Da svolgere:
A) Trascrivi senza modifiche il tratto del brano su Leo Longanesi che va da "Parliamo di una" fino a "del mondo culturale.".
B) Secondo il brano su Leo Longanesi, di chi era lo pseudonimo Pitigrilli?

Parliamo di una schiera di spiriti liberi, oggi forse un po’ dimenticati, proprio nel sessantesimo anniversario della morte di Leo Longanesi (1905-1957), poliedrico artista, letterato, disegnatore e creatore di periodici letterari e di graffianti aforismi. Un uomo che, con una brutta espressione dei nostri tempi, potremmo definire un “operatore culturale” a tutto tondo. Ma di quelli che lasciano la traccia di una “zampata” sulla tendenza all’imborghesimento del mondo culturale.

Generazione irriverente

Fu una generazione, o forse due, che aveva un senso di non appartenenza ad alcuna corrente artistica e letteraria, ad alcuna “chiesa” politica o religiosa. Testimoni e protagonisti, tutti, di quello scetticismo irriverente e creativo che animò febbri culturali che contagiarono, in qualche caso, anche le stanze grigie del conformismo clericale, del fascismo (specie dalla metà degli anni Trenta, quando il regime cominciò a zavorrarsi di troppe aquile imperiali e ad ubriacarsi delle bugie sui “colli fatali di Roma”) e dell’antifascismo di varia coloritura, soprattutto di quello del dopo 25 luglio ’43 e 25 aprile ’45. “Non sono fascista ma neanche antifascista”, disse paradossalmente Longanesi una volta durante gli “anni del consenso”, come li chiamò Renzo De Felice. E non si trattava di opportunismo, al contrario era proprio lui, Longanesi, che sfidava ogni etichettatura di appartenenza, a questo o quel campo, anticamera di servili conformismi.

Leo Longanesi

Malaparte, Guareschi, Flaiano e Pitigrilli

E, dunque, di chi stiamo parlando (oltre al succitato, geniale Leo Longanesi)? Certamente di Malaparte ma anche di Montanelli, di Guareschi ma anche di Flaiano, di Petrolini ma anche di Prezzolini e di Giovanni Papini e soprattutto, forse, di Pitigrilli. “Nulla si difende con così tanto calore quanto le idee alle quali non si crede”, un bruciante aforisma del “breve” Longanesi (“ma solo di statura, di nome e, purtroppo, di vita”, come fa notare Marcello Veneziani nel suo nuovo libro “Imperdonabili”, Marsilio Editore) che sembra tagliato su misura per Pitigrilli, pseudonimo dell’ebreo piemontese Dino Segre (ma di madre cattolica), “pornografo” e informatore dell’Ovra, la polizia politica del regime. L’ebreo Segre spia per il fascismo, dunque, come il socialista Ignazio Silone? Le cose, se stanno veramente così, sono in ogni caso un po’ più complicate.

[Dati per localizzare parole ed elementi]
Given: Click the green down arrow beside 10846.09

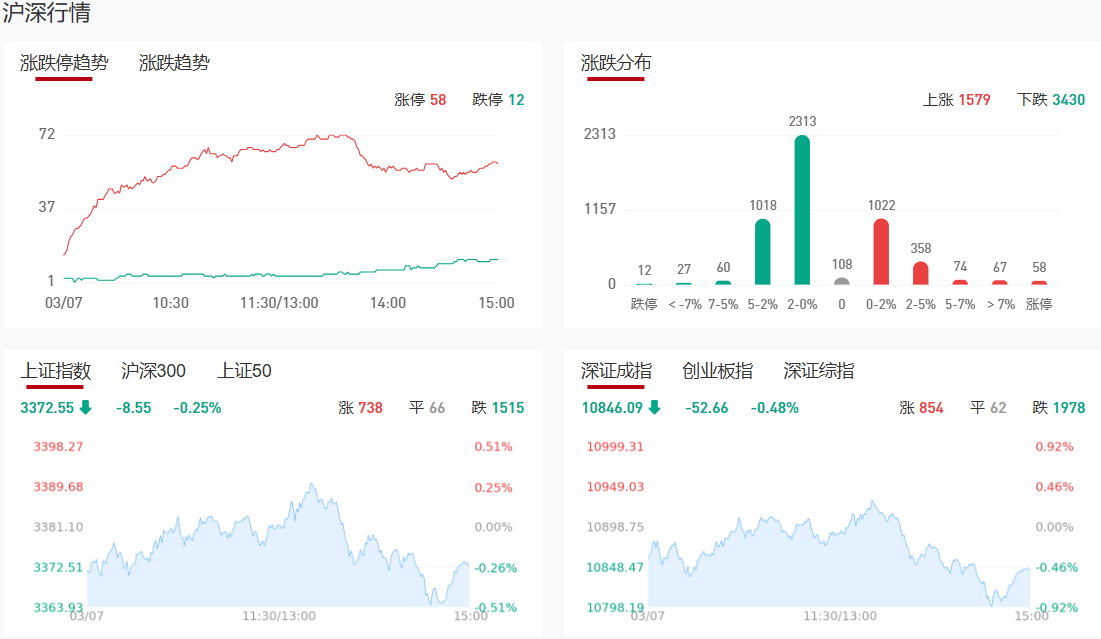Looking at the screenshot, I should [654, 407].
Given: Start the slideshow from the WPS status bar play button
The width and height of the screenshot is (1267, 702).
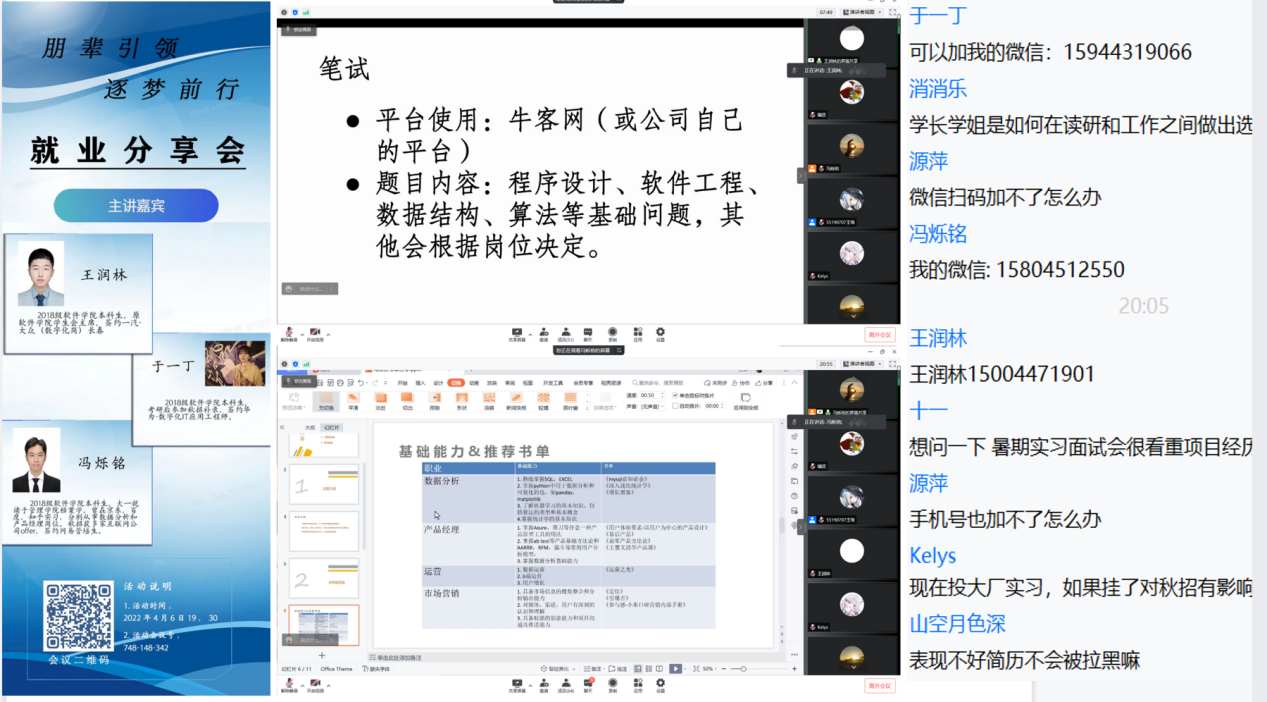Looking at the screenshot, I should [x=675, y=668].
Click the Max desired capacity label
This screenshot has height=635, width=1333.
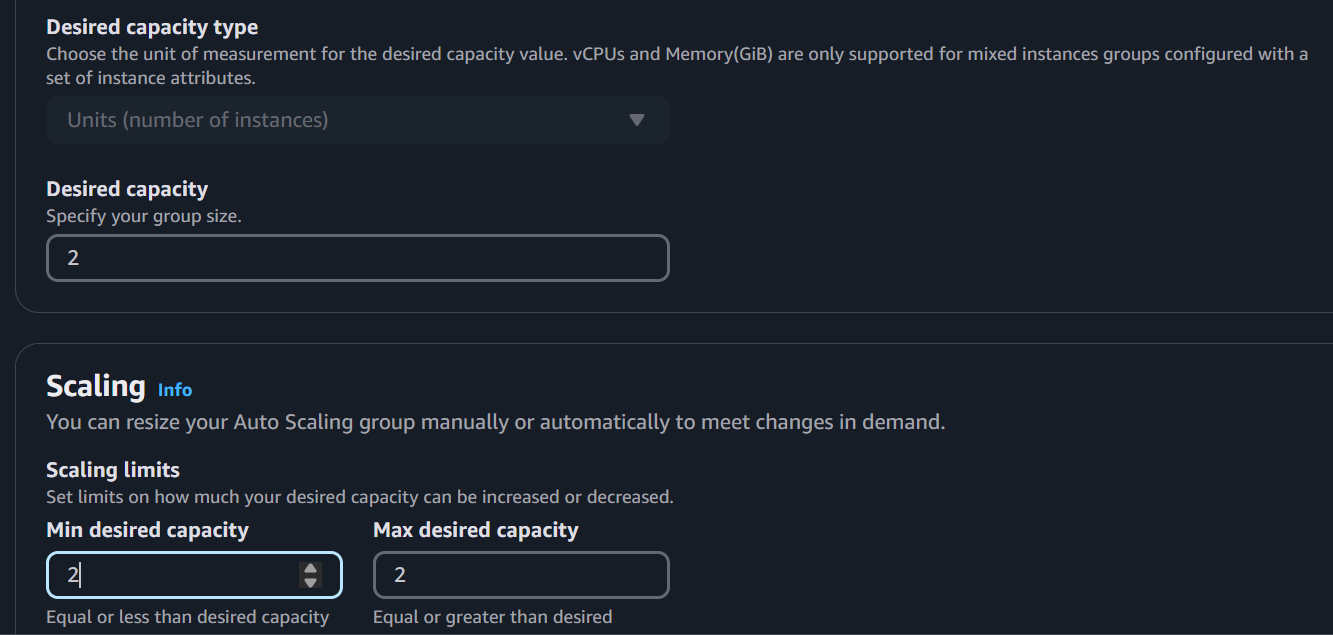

Risultati per compito:
A)
Parliamo di una schiera di spiriti liberi, oggi forse un po’ dimenticati, proprio nel sessantesimo anniversario della morte di Leo Longanesi (1905-1957), poliedrico artista, letterato, disegnatore e creatore di periodici letterari e di graffianti aforismi. Un uomo che, con una brutta espressione dei nostri tempi, potremmo definire un “operatore culturale” a tutto tondo. Ma di quelli che lasciano la traccia di una “zampata” sulla tendenza all’imborghesimento del mondo culturale.

B) Dell'ebreo piemontese Dino Segre.